Diante dessas questões, conclui-se que faltam estudos de longo prazo que possam mostrar os efeitos da homoparentalidade na subjetividade dos filhos. O futuro dessas histórias de filiação, de constituição de psiquismo das crianças nessas novas famílias e sua evolução poderão ser observados com o desenrolar do tempo.
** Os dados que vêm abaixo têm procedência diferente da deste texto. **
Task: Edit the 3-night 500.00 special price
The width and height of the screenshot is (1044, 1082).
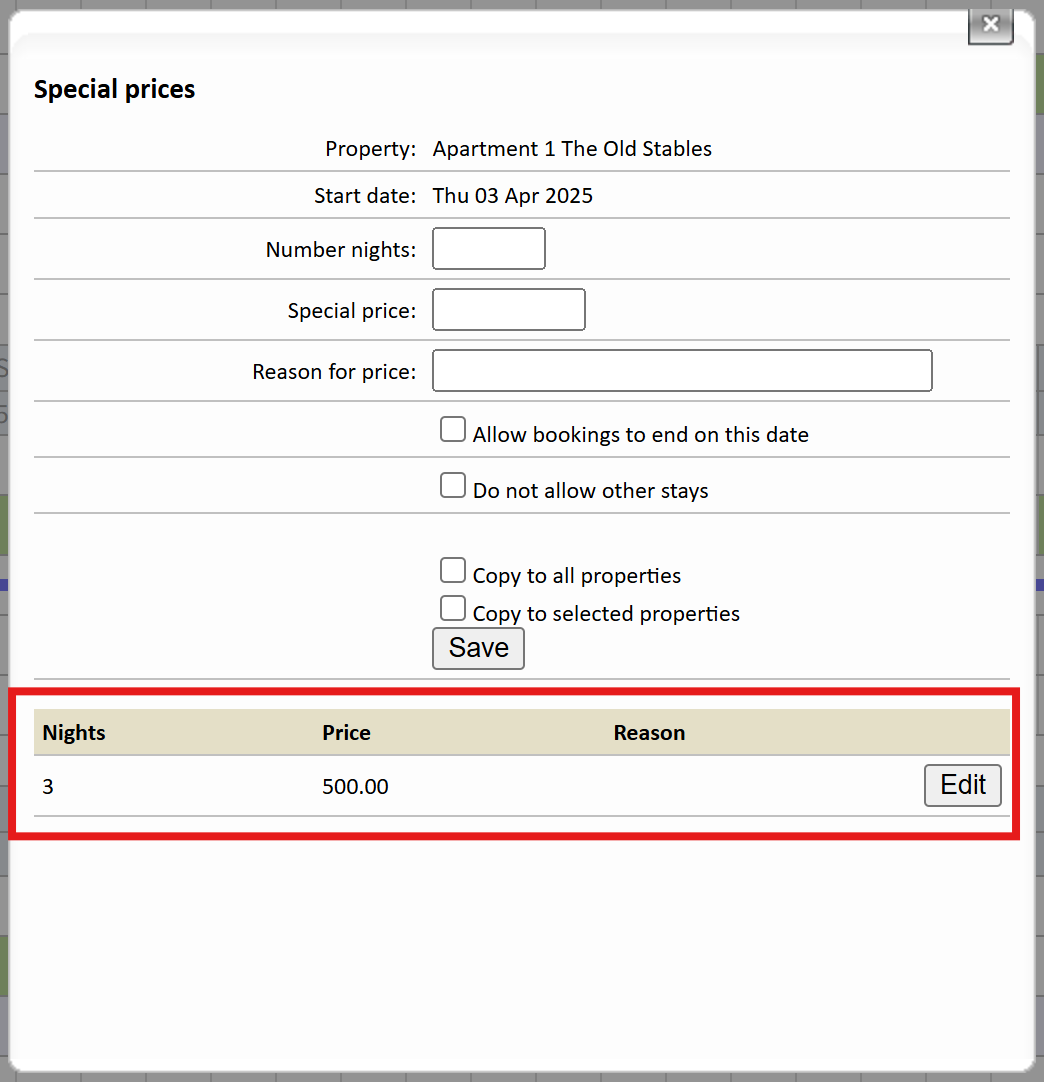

Como foi apresentado, a homoparentalidade questiona o modelo de complementaridade bipolar que sempre permeou a relação entre feminino e masculino e o complexo de Édipo como estruturante de identidades e subjetividades. Ela só poderá adquirir outro status, mais próximo da normalidade, se aceitarmos outra lógica como constituinte do ser humano, assentada na supremacia dos vínculos e funções, independentemente do sexo biológico de quem as exerça. Sendo assim, a ênfase na triangulação edípica recairá na estrutura de exclusão que a constitui e no lugar que cada um ocupa, bem como na transmissão decorrente dessa nova maneira de conceber o conceito. Na contemporaneidade, novos modelos de parentalidade devem ser revisitados e reinterpretados. Com base nesse pressuposto, propomos um diálogo com profissionais da área e estudiosos, no sentido de aprofundar a discussão psicanalítica acerca da homoparentalidade.